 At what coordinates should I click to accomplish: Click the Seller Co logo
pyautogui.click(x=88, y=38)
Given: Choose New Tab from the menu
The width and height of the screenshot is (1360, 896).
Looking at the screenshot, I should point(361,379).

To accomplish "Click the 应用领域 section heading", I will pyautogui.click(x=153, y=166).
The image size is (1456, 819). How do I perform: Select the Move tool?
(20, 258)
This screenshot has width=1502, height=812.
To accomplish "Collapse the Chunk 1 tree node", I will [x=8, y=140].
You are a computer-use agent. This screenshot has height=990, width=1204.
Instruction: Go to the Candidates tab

= = = = =

> [What is required] Please repeat, exactly and only, the lines from the one containing "This screenshot has width=1502, height=812." through the last line of the records, both included.

> [Exercise answer]
This screenshot has width=1502, height=812.
To accomplish "Collapse the Chunk 1 tree node", I will [x=8, y=140].
You are a computer-use agent. This screenshot has height=990, width=1204.
Instruction: Go to the Candidates tab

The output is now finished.